Mon épouse secoue la tête à ces mots, avec, dans le regard, une lueur étrangement...désemparée? Étonnant, jamais je n'ai aperçu la moindre faille dans son assurance jusqu'à ce jour. Quoique, en y repensant, j'ai déjà remarqué un trouble inhabituel dans ses prunelles quelques instants plus tôt, que lui arrive-t-il? Un peu perplexe, je lui demande doucement:
"Eh bien, cela a l'air de te surprendre... que se passe-t-il, Sylënn?"
"Je...je ne sais pas...c'est comme si...comme si quelqu'un m'avait droguée..."
"Que veux-tu dire par là?" lui demandé-je encore en fronçant les sourcils d'incompréhension.
"Je...je me souviens d'être allée chez Averren après qu'Elzekiël m'ait informée que tu allais t'y rendre, mais après... tout est... flou. Il me semble que tu étais là, mais je n'arrive pas à me souvenir de ce qui s'est passé, c'est comme un de ces cauchemars dont on ne se souvient qu'à moitié au réveil. Je crois...je crois que je l'ai tué, Tanaëth...et maintenant...maintenant tu amènes ici ces deux misérables créatures sorties de nulle part, dans ma propre demeure! Et ta prétentieuse de cousine qui se comporte comme si c'était elle qui dirigeait ici! C'en est trop, tu comprends ça?!"
Si la première partie de sa réponse était hésitante et pleine de doutes, c'est avec une profonde colère qu'elle l'achève, ses vertes prunelles brûlant d'un éclat accusateur rivées aux miennes. Si de prime abord je ne saisis absolument pas ce qui lui arrive, une lueur de compréhension ne tarde pas à s'immiscer en mon esprit : j'ai tenté d'utiliser le pouvoir supposé de la cape de Revan pour que nul ne sache vraiment ce qui s'est passé chez mon ennemi, à ce qu'il semblerait il a parfaitement fonctionné... un peu trop bien, même, à mon goût.
(Merde, je fais quoi maintenant? Je lui explique tout? Je la laisse dans le doute en lui disant qu'elle a effectivement dû être droguée?)
(Tu en as d'autres des idées comme ça? Averenn est mort, tu lui expliqueras ça comment? En lui laissant croire qu'elle est la seule responsable? Sois honnête avec elle, si tu veux qu'elle te fasse confiance un jour!)
Après un profond soupir, j'entreprends de relater à ma compagne les événements qui se sont déroulés depuis notre séparation au temple de Sithi, sans rien omettre cette fois, tout en m'efforçant de me décrasser un peu en attendant Eshrin. A ma surprise, Sylënn prend l'initiative de m'aider dans cette dernière tâche, attentive à mes paroles mais se gardant bien de m'interrompre. Quant à la présence d'Yliria et de Nyllyn, je me borne à lui faire lire la lettre remise par Tyrdann et lui promets de plus amples explications lors de la réunion qui aura lieu le lendemain. Reste à la persuader que personne n'usurpera sa place de maîtresse des lieux et que ma cousine n'a agi que pour apaiser les esprits échauffés...

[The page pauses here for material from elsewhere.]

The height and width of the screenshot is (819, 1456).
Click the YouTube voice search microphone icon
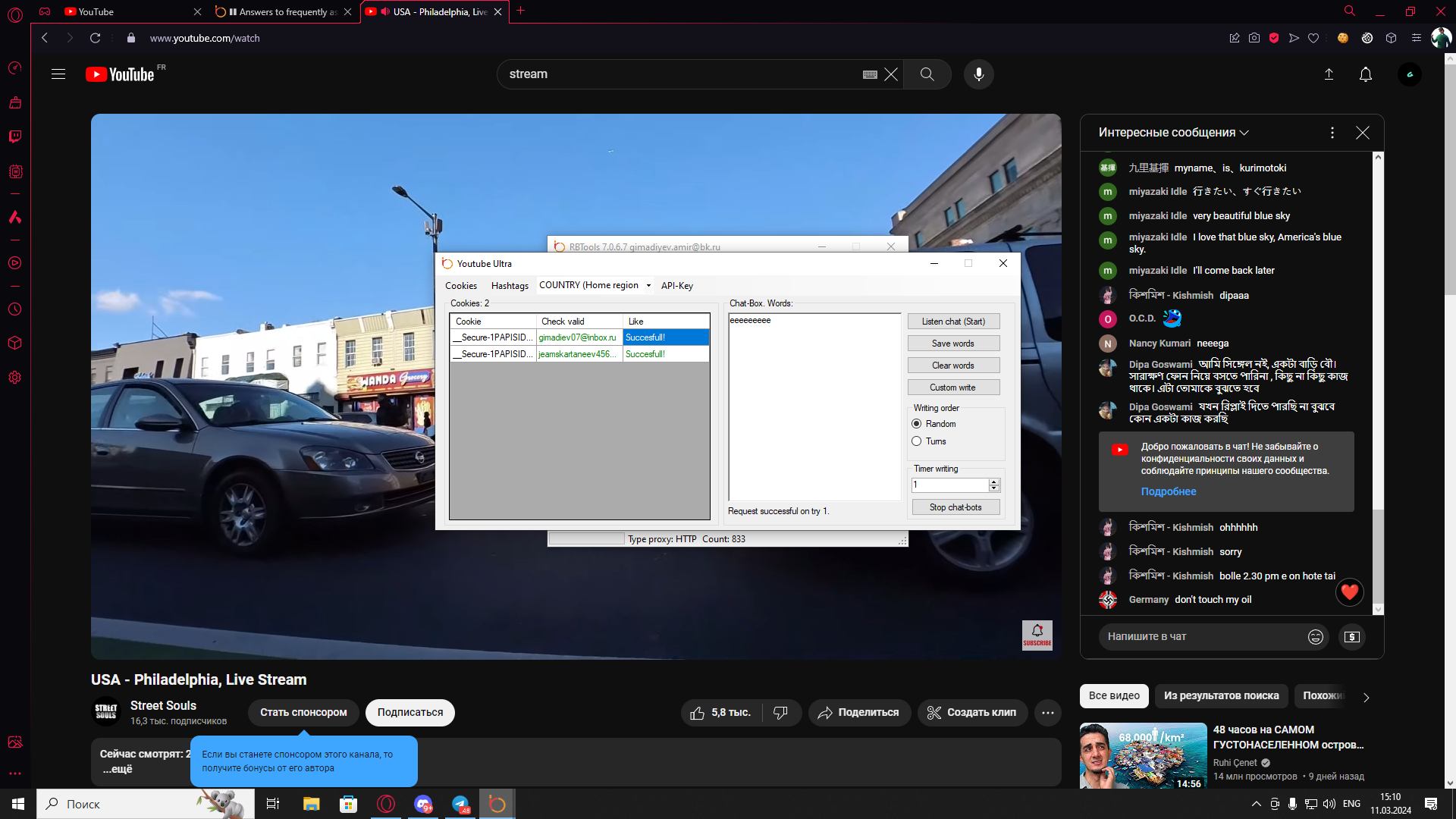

Lorsque Eshrin arrive enfin, une bonne heure plus tard, ma chère et tendre n'est pas vraiment convaincue, mais elle n'a apparemment aucune envie de se donner en spectacle et, l'armurière royale insistant lourdement sur la nécessité de me reposer, admet du bout des lèvres que le reste peut attendre le lendemain. Il me faut aussi persuader Eshrin d'aller s'occuper ensuite d'Yliria ce qui, par chance, ne s'avère pas trop ardu, la mère de Llyann ayant passablement voyagé sur Yuimen et m'accordant une solide confiance. J'apprends par ailleurs d'elle que Llyann récupère de ses blessures en sa demeure après avoir faussé compagnie à son père qui, en réalité, n'a fait que tenter de stabiliser son état après qu'elle ait pris des coups lors de l'attaque sur le chemin du temple et lui ait été amenée par certains de ses serviteurs! Si cela me laisse perplexe, mon soulagement est tel que je me contente de la remercier de cette information sans creuser davantage la question. Une fois mes blessures miraculeusement guéries par la lumineuse magie d'Eshrin - étonnamment je ne la hais pas, celle-ci - et la guérisseuse partie, j'adresse un sourire ouvertement ironique à mon épouse et lâche d'un ton qui ne l'est pas moins:
"Je ne m'attendais pas vraiment à ce qu'elle se passe bien, mais tout de même, je n'imaginais pas notre nuit de noces ainsi..."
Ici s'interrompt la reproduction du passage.